* _Information shown_:
◆ ◆ ◆ ◆ ◆ ◆ ◆

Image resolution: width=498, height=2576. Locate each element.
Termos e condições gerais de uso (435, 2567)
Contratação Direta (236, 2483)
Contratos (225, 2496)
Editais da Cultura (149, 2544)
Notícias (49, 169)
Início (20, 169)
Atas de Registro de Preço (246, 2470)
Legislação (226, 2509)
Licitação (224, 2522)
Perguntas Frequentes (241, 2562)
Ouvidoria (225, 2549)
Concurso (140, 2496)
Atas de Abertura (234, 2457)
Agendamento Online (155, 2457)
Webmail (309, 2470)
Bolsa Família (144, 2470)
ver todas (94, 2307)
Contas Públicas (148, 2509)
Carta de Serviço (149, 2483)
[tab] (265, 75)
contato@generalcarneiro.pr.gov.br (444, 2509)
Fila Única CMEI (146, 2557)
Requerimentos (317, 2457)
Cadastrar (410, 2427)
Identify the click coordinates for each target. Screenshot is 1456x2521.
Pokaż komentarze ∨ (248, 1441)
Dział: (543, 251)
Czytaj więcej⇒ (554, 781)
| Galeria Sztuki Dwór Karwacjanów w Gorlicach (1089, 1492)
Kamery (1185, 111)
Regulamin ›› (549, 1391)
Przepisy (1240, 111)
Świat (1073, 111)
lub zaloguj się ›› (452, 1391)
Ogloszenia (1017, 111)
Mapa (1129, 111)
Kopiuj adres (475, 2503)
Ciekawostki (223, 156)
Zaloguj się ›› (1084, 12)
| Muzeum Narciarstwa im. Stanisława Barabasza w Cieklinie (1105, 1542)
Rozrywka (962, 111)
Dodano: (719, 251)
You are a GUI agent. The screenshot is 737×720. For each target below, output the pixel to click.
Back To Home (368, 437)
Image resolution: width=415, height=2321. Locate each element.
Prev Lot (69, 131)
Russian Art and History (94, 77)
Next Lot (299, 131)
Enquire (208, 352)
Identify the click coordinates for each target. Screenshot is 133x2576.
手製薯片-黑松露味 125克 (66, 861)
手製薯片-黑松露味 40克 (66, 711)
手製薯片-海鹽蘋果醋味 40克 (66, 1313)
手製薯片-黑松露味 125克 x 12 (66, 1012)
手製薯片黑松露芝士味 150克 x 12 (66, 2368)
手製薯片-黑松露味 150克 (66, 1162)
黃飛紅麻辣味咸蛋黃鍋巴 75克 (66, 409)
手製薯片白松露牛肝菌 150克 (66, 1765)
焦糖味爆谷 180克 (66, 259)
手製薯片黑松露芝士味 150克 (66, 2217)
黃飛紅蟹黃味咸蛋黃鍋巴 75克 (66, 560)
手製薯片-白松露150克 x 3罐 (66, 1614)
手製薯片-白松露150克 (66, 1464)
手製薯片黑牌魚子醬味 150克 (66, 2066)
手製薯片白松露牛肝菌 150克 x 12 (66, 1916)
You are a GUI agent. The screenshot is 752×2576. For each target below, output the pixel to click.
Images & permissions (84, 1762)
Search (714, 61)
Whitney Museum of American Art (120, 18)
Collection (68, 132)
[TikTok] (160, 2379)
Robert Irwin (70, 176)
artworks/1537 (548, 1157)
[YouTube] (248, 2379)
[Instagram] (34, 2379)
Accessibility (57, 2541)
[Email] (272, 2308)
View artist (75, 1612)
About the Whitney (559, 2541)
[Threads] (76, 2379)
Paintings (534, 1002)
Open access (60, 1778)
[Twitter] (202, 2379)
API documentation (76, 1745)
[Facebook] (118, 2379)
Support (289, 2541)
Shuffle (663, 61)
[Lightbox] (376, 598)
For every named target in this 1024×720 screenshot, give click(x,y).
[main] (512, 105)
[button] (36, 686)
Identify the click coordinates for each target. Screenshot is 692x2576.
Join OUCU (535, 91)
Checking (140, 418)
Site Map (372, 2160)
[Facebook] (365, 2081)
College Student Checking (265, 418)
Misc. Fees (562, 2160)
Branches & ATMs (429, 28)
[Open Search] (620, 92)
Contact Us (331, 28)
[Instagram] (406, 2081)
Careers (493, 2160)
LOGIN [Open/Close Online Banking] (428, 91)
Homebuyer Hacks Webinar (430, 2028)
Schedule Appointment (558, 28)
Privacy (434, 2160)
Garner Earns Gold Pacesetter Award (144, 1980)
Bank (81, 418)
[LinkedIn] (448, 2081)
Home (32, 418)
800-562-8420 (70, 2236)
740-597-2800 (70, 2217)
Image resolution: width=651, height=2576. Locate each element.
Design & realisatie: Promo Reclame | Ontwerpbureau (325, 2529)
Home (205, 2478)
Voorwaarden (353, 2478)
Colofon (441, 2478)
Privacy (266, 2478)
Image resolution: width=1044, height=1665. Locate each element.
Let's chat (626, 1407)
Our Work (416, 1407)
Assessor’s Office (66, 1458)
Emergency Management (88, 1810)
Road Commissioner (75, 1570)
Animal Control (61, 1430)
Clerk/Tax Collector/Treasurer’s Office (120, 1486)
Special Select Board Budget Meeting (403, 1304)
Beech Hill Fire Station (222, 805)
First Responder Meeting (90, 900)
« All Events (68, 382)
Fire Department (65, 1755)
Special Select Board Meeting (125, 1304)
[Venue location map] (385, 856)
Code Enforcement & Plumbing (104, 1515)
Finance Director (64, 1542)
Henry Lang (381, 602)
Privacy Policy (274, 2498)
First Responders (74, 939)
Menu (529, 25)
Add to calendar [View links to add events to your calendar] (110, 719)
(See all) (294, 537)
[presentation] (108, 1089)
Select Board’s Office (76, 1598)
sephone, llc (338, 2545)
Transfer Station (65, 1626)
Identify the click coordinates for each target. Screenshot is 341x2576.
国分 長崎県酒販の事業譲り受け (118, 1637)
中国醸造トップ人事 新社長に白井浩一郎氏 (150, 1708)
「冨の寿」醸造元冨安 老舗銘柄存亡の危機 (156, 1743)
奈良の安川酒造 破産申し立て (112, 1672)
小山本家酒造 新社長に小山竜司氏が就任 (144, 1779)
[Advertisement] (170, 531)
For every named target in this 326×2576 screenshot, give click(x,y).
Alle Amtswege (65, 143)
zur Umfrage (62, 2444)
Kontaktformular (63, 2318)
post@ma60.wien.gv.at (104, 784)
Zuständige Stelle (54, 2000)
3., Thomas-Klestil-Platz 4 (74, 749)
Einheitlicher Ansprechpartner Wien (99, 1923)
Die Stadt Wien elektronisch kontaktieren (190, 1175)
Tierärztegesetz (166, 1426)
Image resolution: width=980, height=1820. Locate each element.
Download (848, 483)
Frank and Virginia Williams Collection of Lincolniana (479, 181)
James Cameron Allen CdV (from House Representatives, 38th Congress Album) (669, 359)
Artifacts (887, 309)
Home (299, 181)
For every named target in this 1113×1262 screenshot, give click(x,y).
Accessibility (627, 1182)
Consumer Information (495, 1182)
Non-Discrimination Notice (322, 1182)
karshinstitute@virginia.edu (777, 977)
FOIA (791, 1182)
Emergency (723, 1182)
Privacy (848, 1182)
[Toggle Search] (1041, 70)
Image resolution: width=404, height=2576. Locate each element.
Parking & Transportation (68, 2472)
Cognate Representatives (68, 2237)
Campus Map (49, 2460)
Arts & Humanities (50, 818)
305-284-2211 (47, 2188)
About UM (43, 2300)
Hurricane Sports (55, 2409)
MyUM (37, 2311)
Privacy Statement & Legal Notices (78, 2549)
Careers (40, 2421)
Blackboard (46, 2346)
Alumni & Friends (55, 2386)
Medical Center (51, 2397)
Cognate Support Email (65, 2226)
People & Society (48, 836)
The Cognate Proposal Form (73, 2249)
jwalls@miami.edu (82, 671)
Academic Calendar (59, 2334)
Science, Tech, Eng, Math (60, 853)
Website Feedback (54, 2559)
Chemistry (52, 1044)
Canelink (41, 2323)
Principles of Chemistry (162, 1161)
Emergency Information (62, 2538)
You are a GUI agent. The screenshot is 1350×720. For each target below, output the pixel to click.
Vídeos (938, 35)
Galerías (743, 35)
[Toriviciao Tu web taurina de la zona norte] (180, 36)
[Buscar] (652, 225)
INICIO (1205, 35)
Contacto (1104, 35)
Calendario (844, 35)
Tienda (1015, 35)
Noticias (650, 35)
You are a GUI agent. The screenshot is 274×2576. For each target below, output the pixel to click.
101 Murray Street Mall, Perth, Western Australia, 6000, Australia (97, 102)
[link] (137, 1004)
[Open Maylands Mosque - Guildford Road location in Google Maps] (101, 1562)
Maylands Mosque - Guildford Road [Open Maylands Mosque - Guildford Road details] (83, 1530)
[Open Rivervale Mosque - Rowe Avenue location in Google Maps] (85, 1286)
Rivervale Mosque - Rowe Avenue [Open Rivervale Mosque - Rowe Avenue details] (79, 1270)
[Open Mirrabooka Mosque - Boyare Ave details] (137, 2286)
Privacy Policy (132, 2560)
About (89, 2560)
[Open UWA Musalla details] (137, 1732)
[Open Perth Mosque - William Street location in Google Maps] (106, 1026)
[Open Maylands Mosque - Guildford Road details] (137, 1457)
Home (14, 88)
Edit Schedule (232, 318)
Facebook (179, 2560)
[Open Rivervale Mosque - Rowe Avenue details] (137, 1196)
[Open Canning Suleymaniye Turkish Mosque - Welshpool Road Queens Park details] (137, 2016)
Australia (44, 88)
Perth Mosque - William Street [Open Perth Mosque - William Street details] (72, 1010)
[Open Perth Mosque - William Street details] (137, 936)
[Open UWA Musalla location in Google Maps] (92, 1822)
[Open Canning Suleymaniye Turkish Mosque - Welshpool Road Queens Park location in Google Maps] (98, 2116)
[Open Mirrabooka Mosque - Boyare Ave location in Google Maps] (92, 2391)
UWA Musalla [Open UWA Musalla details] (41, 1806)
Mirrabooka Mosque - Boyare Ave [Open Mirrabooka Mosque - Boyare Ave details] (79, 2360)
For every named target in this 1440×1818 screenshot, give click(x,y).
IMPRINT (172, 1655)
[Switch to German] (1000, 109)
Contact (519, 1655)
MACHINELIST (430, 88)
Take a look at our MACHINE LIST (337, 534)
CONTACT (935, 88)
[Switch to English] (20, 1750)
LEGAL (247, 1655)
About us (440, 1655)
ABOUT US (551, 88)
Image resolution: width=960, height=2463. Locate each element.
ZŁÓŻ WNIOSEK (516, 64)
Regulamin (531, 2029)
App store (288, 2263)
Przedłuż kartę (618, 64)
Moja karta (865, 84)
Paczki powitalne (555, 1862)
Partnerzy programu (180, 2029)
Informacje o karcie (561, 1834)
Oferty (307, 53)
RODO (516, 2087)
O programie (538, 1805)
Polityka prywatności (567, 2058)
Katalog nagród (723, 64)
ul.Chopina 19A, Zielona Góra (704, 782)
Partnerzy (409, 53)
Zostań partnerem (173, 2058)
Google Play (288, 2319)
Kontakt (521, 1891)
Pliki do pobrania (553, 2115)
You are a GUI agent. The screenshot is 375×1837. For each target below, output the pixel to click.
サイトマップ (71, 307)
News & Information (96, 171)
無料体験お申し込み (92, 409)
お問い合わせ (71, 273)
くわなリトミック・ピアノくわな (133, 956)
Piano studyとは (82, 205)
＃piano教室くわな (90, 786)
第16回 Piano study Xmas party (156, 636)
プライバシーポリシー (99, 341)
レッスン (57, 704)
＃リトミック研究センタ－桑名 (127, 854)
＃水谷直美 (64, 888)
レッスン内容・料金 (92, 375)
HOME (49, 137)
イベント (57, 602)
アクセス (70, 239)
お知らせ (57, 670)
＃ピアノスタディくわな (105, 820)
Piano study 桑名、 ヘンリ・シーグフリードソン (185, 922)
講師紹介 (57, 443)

◆ ◆ ◆ ◆ ◆ ◆ ◆

* _Problem requirements_: Convert the lines above, from the line with "手製薯片-黑松露味 40克 (66, 711)" through the line with "College Student Checking (265, 418)", into a Markdown table with the columns "Row No." and "Line". Number each line and skip any blank lines.

* _Solved problem_:
| Row No. | Line |
|---|---|
| 1 | 手製薯片-黑松露味 40克 (66, 711) |
| 2 | 手製薯片-海鹽蘋果醋味 40克 (66, 1313) |
| 3 | 手製薯片-黑松露味 125克 x 12 (66, 1012) |
| 4 | 手製薯片黑松露芝士味 150克 x 12 (66, 2368) |
| 5 | 手製薯片-黑松露味 150克 (66, 1162) |
| 6 | 黃飛紅麻辣味咸蛋黃鍋巴 75克 (66, 409) |
| 7 | 手製薯片白松露牛肝菌 150克 (66, 1765) |
| 8 | 焦糖味爆谷 180克 (66, 259) |
| 9 | 手製薯片黑松露芝士味 150克 (66, 2217) |
| 10 | 黃飛紅蟹黃味咸蛋黃鍋巴 75克 (66, 560) |
| 11 | 手製薯片-白松露150克 x 3罐 (66, 1614) |
| 12 | 手製薯片-白松露150克 (66, 1464) |
| 13 | 手製薯片黑牌魚子醬味 150克 (66, 2066) |
| 14 | 手製薯片白松露牛肝菌 150克 x 12 (66, 1916) |
| 15 | You are a GUI agent. The screenshot is 752×2576. For each target below, output the pixel to click. |
| 16 | Images & permissions (84, 1762) |
| 17 | Search (714, 61) |
| 18 | Whitney Museum of American Art (120, 18) |
| 19 | Collection (68, 132) |
| 20 | [TikTok] (160, 2379) |
| 21 | Robert Irwin (70, 176) |
| 22 | artworks/1537 (548, 1157) |
| 23 | [YouTube] (248, 2379) |
| 24 | [Instagram] (34, 2379) |
| 25 | Accessibility (57, 2541) |
| 26 | [Email] (272, 2308) |
| 27 | View artist (75, 1612) |
| 28 | About the Whitney (559, 2541) |
| 29 | [Threads] (76, 2379) |
| 30 | Paintings (534, 1002) |
| 31 | Open access (60, 1778) |
| 32 | [Twitter] (202, 2379) |
| 33 | API documentation (76, 1745) |
| 34 | [Facebook] (118, 2379) |
| 35 | Support (289, 2541) |
| 36 | Shuffle (663, 61) |
| 37 | [Lightbox] (376, 598) |
| 38 | For every named target in this 1024×720 screenshot, give click(x,y). |
| 39 | [main] (512, 105) |
| 40 | [button] (36, 686) |
| 41 | Identify the click coordinates for each target. Screenshot is 692x2576. |
| 42 | Join OUCU (535, 91) |
| 43 | Checking (140, 418) |
| 44 | Site Map (372, 2160) |
| 45 | [Facebook] (365, 2081) |
| 46 | College Student Checking (265, 418) |